The budget sets aside funding to ensure that the additional leave is paid for. A total of 5 million kroner in 2023, 48 million kroner in 2024 and 95 million kroner annually from 2025 onwards has been secured.

Another key announcement arising from the budget agreement is a tax cut for people under 18, who will see the threshold for their tax-free earnings (bundfradrag in Danish) raised from 38,400 kroner per year to 48,000 kroner per year. The measure will cost the government 35 million kroner per year from 2023.

Other measures added to the draft version of the budget include a “knowledge task force” to improve authorities’ management of PFAS contamination; funding for the national phone line for injured and distressed animals, Dyrenes Vagtcentral; and an upgrade of resources for men who are victims of domestic violence, so that men and women have equal access to help.

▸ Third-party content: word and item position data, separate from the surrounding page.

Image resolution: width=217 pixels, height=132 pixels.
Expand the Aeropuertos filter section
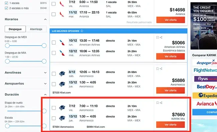pos(45,84)
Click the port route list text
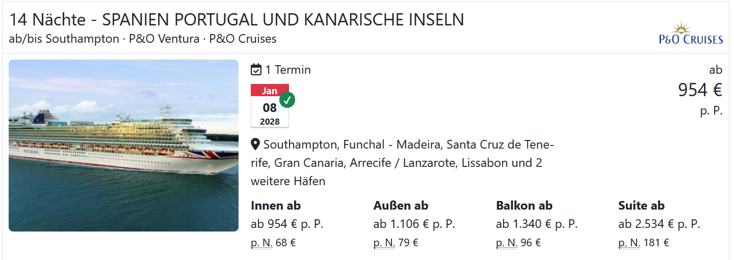The height and width of the screenshot is (260, 734). 403,163
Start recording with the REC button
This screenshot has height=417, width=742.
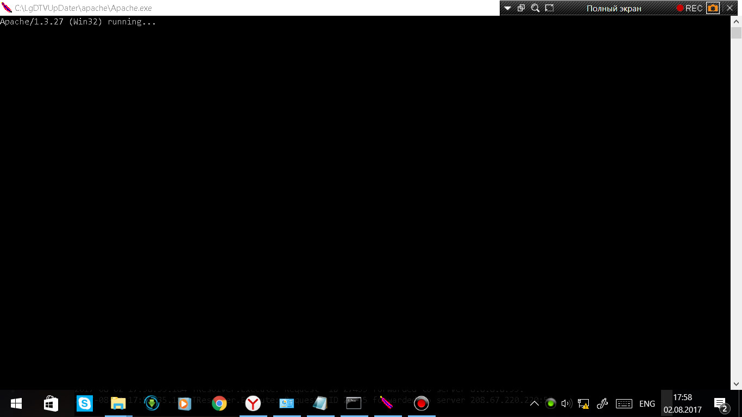689,8
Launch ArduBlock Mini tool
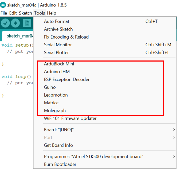Image resolution: width=177 pixels, height=171 pixels. [59, 64]
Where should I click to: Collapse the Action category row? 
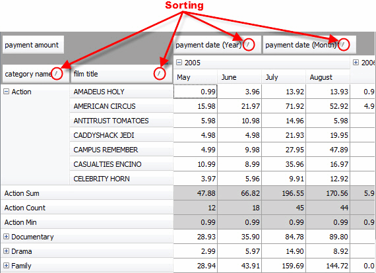6,92
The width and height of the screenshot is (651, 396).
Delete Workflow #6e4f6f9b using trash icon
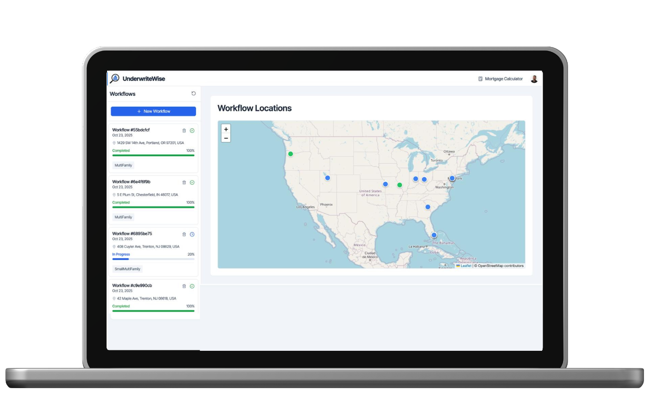point(184,182)
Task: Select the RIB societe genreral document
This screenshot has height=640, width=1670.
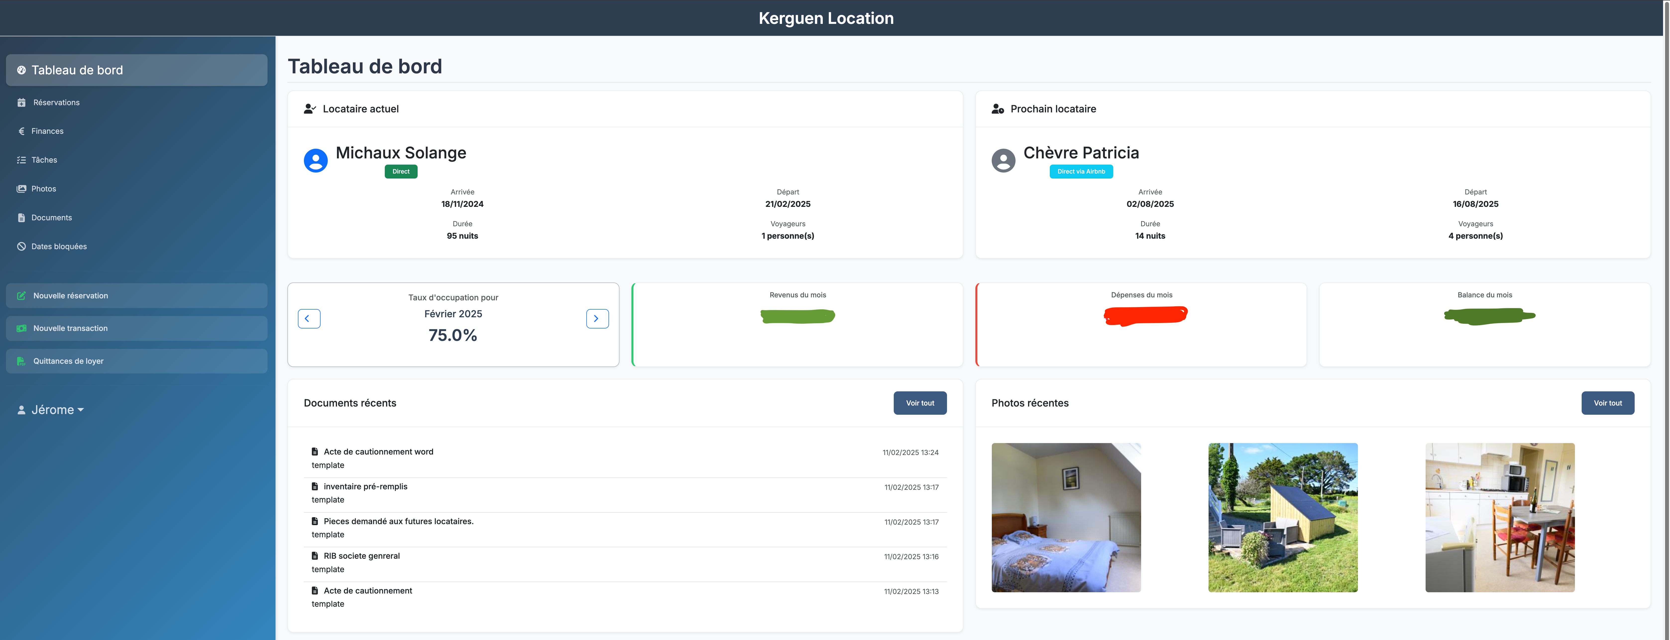Action: pos(362,555)
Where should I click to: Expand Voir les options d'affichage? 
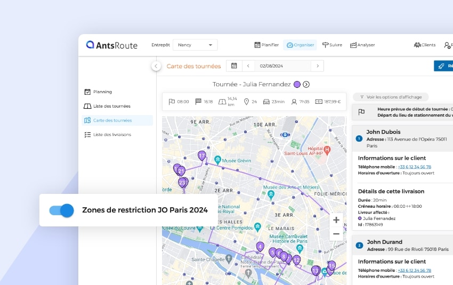[x=391, y=97]
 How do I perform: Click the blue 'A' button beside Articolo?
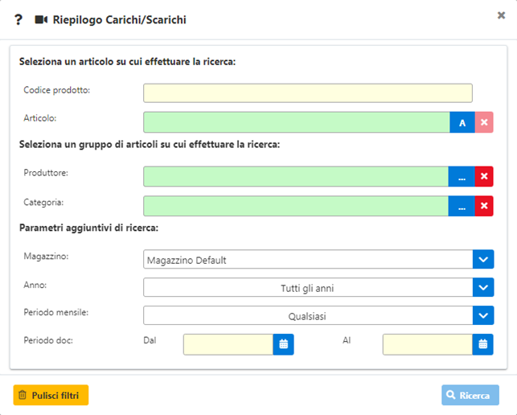coord(462,122)
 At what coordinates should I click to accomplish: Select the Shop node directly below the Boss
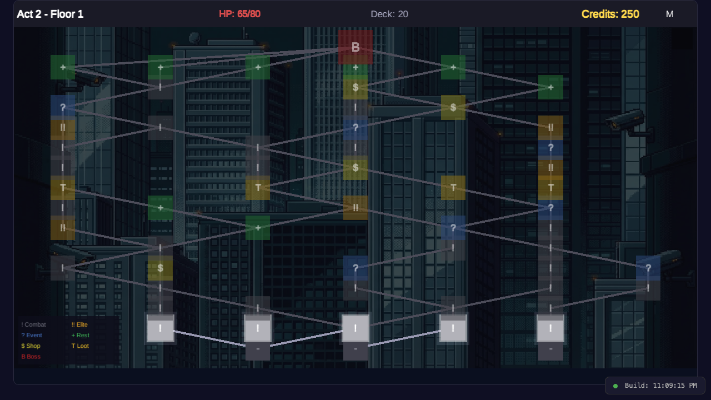click(x=356, y=88)
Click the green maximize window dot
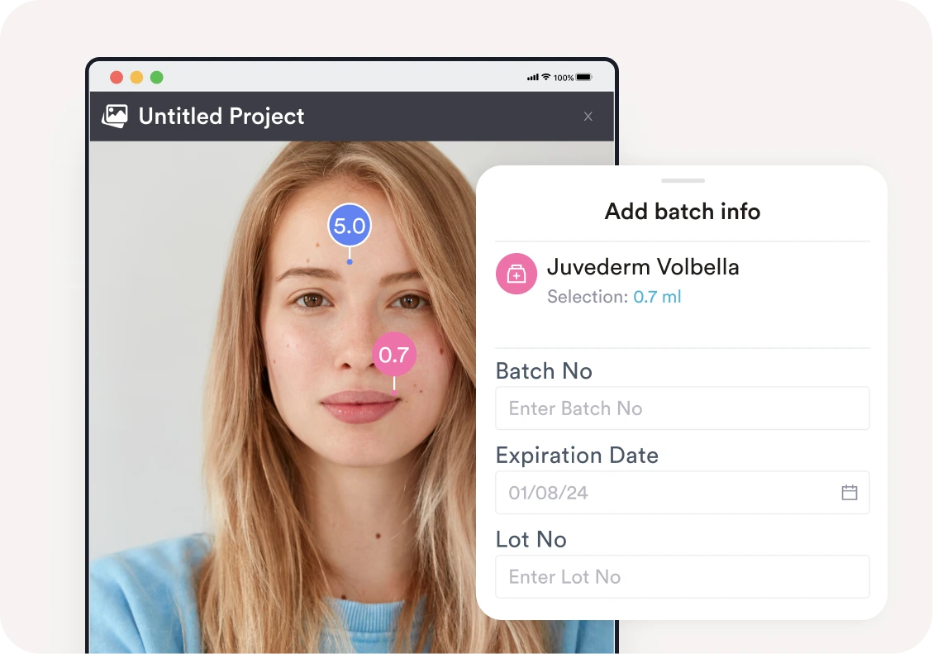This screenshot has width=933, height=654. coord(156,78)
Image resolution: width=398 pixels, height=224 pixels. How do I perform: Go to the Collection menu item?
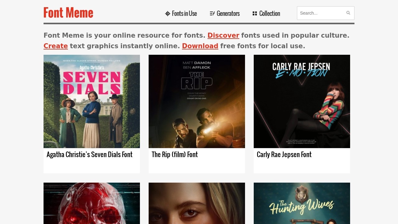pyautogui.click(x=269, y=13)
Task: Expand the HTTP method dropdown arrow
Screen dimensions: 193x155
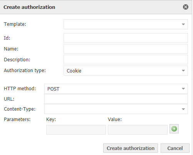Action: (183, 89)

People with stock market profits get a tax cut in the budget. A savings account for stock market profits, aktiesparekontoen, allows speculators to reduce tax on their earnings to 17 percent from the normal rate of 27 or 42 percent. The budget raises the limit for this account from 106,600 kroner to 135,000 kroner.

Major spending points in the government’s draft budget – retained in the final version – include inflation assistance for lower income groups, spending to reduce hospital waiting lists, investment in the court system to cut waiting times for cases, and a seven-billion kroner fund to help Ukraine defend itself against the Russian invasion.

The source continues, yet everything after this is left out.